En faisant des jus et en supprimant les fibres, l'athlète prive son microbiome de son carburant préféré et manque cette phase d'activation secondaire des nutriments de récupération.
Repenser les stratégies de nutrition pour la performance
Bien qu'il puisse y avoir un moment et un endroit spécifiques pour digérer rapidement les glucides liquides immédiatement après une compétition afin de reconstituer rapidement les réserves de glycogène, cela ne devrait pas être la principale méthode d'apport quotidien de fruits et légumes.
Pour la santé à long terme, la gestion de l'inflammation et la récupération durable, la "matrice alimentaire complète" est supérieure.
Les athlètes devraient privilégier la consommation d'aliments sous leur forme complète. Les smoothies, qui conservent la pulpe, sont une meilleure alternative aux jus, bien que la mastication d'aliments entiers reste la référence en matière de signalement de la satiété et de gestion de la réponse glycémique.
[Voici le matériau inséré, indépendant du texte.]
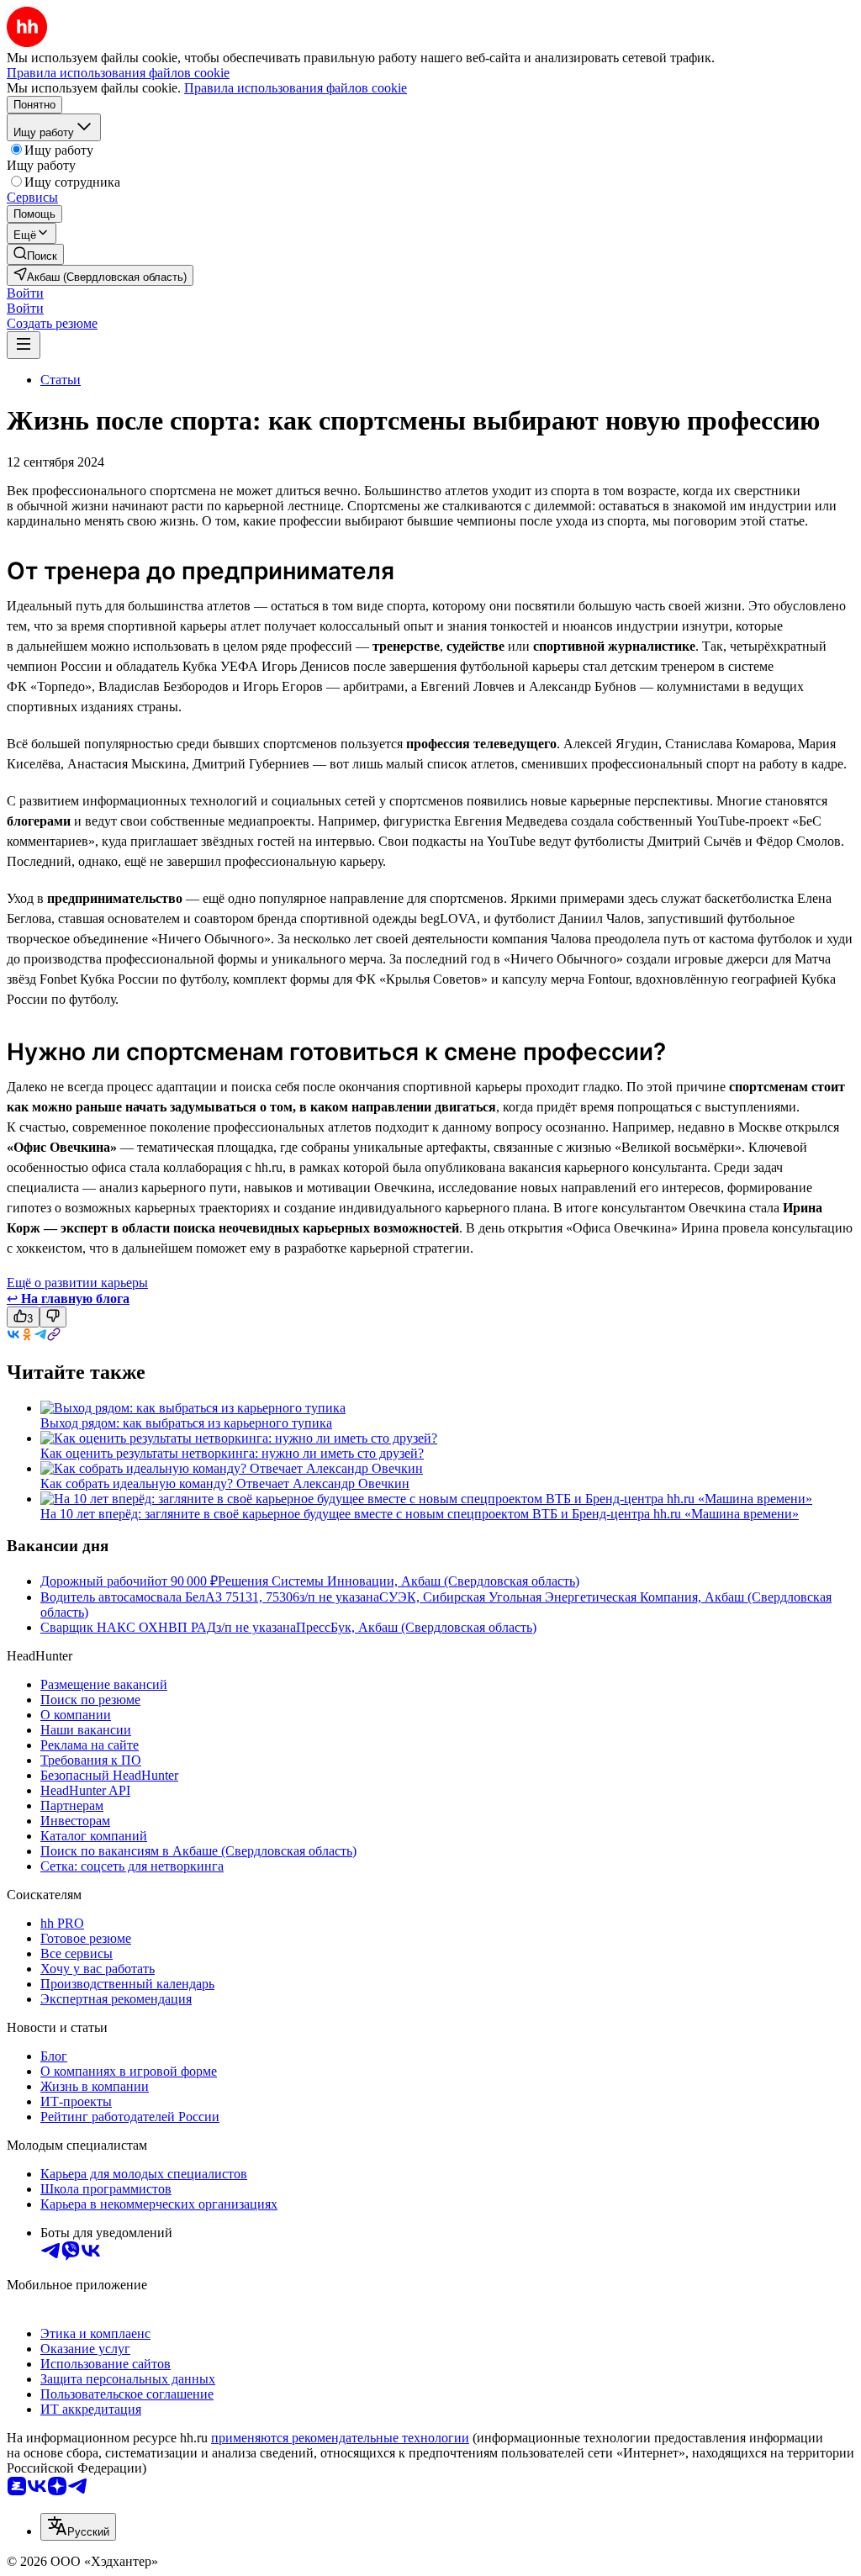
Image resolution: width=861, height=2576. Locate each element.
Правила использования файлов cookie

En fin de compte, la nutrition ne consiste pas seulement à isoler des composés chimiques. Il s'agit de la synergie de l'aliment tel qu'il existe dans la nature. En adoptant l'aliment entier (fibres, structure et tout le reste), les athlètes s'assurent qu'ils utilisent tout l'éventail des outils nutritionnels disponibles pour la récupération et la performance.